Public Enterprises Minister Pravin Gordhan has announced that the negotiations between the government and the Takatso Consortium as a private equity partner for state airline entity South African Airways (SAA) are officially canceled.

Gordhan was speaking on the sidelines of Parliament on Wednesday and said one of the main reasons was the exceptional growth in the value of SAA’s assets since the Covid-19 epidemic when the Consortium was selected as the preferred bidder.

The Minister said that due to the nature of the airlines as a public asset, it remained the government’s responsibility to ensure that fair value and the public interest was being served.

In 2021, when the aviation industry was in recession due to the COVID-19 pandemic, the government selected the consortium as its preferred equity partner for a 51% stake in the business, with an expected capital injection of at least R3 billion.

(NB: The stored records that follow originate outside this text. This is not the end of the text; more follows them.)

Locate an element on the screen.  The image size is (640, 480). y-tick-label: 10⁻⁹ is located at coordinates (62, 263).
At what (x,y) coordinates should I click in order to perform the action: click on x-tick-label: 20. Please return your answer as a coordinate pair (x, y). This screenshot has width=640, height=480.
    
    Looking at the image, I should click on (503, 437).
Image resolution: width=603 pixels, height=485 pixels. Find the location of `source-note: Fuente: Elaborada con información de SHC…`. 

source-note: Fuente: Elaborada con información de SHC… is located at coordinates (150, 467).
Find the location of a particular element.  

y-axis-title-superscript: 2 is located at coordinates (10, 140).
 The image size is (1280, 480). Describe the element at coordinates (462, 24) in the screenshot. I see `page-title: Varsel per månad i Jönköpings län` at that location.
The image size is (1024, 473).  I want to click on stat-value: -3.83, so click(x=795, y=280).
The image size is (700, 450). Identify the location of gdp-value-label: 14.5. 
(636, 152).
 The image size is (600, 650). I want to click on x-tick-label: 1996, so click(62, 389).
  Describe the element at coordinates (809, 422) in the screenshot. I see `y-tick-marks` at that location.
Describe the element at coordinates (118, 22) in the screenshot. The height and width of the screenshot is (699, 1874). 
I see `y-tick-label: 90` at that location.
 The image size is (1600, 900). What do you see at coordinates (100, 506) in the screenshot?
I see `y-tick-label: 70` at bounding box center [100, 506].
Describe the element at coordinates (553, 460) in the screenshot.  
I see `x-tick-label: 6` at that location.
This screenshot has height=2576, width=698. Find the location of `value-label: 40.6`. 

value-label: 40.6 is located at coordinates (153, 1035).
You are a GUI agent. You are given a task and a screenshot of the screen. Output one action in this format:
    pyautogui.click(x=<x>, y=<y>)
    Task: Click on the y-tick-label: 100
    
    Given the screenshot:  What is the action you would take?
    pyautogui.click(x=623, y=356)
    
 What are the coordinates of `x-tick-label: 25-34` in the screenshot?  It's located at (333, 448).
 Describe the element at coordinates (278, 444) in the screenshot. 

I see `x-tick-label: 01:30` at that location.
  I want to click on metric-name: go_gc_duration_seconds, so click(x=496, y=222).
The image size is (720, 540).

However, Gordhan said that SAA’s assets could not be sold at their 2021 value of R2.4 billion, in light of recent evaluations which estimated the business value at R1 billion and its property at R5.5 billion.

The Minister confirmed that negotiations since last year on the revised valuation had failed and said that whilst there was an agreement over certain issues, others remained contentious between the two parties.

Gordhan said while SAA still urgently needed cash, he believes it can continue to operate in its current form for at least another year.

Former Public Enterprises director-general Kgathatso Tlhakudi said he was not surprised that Gordhan announced that the SAA Takatso deal was off and that the Minister should be held accountable for the blunder.

However, Gordhan has defended his move and highlighted the dangers of liquidation.

“Liquidation means all 4 700-odd staff losing their jobs, all of the assets of SAA would be sold in a firesale, and workers at SAA would go home with R30 000 each notwithstanding many of them have served SAA for 20-odd years,” he said.

Takatso Consortium has responded with Director Tshepo Mahloele saying the changes in the deal to buy SAA would have taken too long, that the time constraints to meet new directives by the competition authorities would have made it even more difficult to conclude the majority purchase of SAA.

“That process as you know of the tribunal went in excess of, I think nine months or so. So, you were seeing another year if you look at where we are right now until we can again conclude this transaction,” the director said.

Mahloele confirmed that the Consortium was considering other opportunities in the aviation industry.